Records excerpted from a collection
----
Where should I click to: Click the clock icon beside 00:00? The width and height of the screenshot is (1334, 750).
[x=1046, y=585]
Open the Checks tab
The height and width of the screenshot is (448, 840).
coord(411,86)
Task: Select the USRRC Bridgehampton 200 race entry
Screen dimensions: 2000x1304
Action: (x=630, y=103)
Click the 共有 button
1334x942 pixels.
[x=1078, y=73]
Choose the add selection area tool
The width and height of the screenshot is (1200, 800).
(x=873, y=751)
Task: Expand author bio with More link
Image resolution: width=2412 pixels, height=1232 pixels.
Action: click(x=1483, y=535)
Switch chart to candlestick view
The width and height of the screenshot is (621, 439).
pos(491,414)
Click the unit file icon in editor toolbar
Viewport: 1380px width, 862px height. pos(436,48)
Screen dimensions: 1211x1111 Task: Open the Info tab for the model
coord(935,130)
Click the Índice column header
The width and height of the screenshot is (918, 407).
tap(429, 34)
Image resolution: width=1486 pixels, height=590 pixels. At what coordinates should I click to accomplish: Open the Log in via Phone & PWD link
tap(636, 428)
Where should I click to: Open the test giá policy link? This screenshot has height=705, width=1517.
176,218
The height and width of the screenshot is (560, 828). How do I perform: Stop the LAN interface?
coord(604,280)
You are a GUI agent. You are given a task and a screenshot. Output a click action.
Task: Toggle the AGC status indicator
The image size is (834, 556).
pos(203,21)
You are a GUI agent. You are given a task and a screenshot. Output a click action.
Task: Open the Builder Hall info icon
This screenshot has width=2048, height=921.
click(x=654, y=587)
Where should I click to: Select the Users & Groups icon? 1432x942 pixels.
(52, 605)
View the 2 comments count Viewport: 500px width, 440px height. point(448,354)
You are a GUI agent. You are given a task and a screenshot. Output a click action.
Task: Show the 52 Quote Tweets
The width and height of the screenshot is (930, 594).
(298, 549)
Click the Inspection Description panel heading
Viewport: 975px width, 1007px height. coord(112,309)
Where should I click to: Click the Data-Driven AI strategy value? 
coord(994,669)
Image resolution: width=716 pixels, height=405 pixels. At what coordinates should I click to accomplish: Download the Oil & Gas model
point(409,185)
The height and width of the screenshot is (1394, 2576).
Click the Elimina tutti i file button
----
--- What is required ---
Every record above is to be restated exactly as it reads.

--- Solution below ---
Where should I click to: Click the clock icon beside 00:00? The width and height of the screenshot is (1334, 750).
[x=1046, y=585]
Open the Checks tab
The height and width of the screenshot is (448, 840).
coord(411,86)
Task: Select the USRRC Bridgehampton 200 race entry
Screen dimensions: 2000x1304
Action: (x=630, y=103)
Click the 共有 button
1334x942 pixels.
[x=1078, y=73]
Choose the add selection area tool
The width and height of the screenshot is (1200, 800).
(x=873, y=751)
Task: Expand author bio with More link
Image resolution: width=2412 pixels, height=1232 pixels.
Action: click(x=1483, y=535)
Switch chart to candlestick view
The width and height of the screenshot is (621, 439).
pos(491,414)
Click the unit file icon in editor toolbar
Viewport: 1380px width, 862px height. pos(436,48)
Screen dimensions: 1211x1111 Task: Open the Info tab for the model
coord(935,130)
Click the Índice column header
The width and height of the screenshot is (918, 407).
tap(429, 34)
Image resolution: width=1486 pixels, height=590 pixels. At what coordinates should I click to accomplish: Open the Log in via Phone & PWD link
tap(636, 428)
Where should I click to: Open the test giá policy link? This screenshot has height=705, width=1517.
176,218
The height and width of the screenshot is (560, 828). How do I perform: Stop the LAN interface?
coord(604,280)
You are a GUI agent. You are given a task and a screenshot. Output a click action.
Task: Toggle the AGC status indicator
The image size is (834, 556).
pos(203,21)
You are a GUI agent. You are given a task and a screenshot. Output a click action.
Task: Open the Builder Hall info icon
This screenshot has width=2048, height=921.
click(x=654, y=587)
Where should I click to: Select the Users & Groups icon? 1432x942 pixels.
(52, 605)
View the 2 comments count Viewport: 500px width, 440px height. point(448,354)
You are a GUI agent. You are given a task and a screenshot. Output a click action.
Task: Show the 52 Quote Tweets
The width and height of the screenshot is (930, 594).
(298, 549)
Click the Inspection Description panel heading
Viewport: 975px width, 1007px height. coord(112,309)
Where should I click to: Click the Data-Driven AI strategy value? 
coord(994,669)
Image resolution: width=716 pixels, height=405 pixels. At what coordinates should I click to accomplish: Download the Oil & Gas model
point(409,185)
The height and width of the screenshot is (1394, 2576).
Click the Elimina tutti i file button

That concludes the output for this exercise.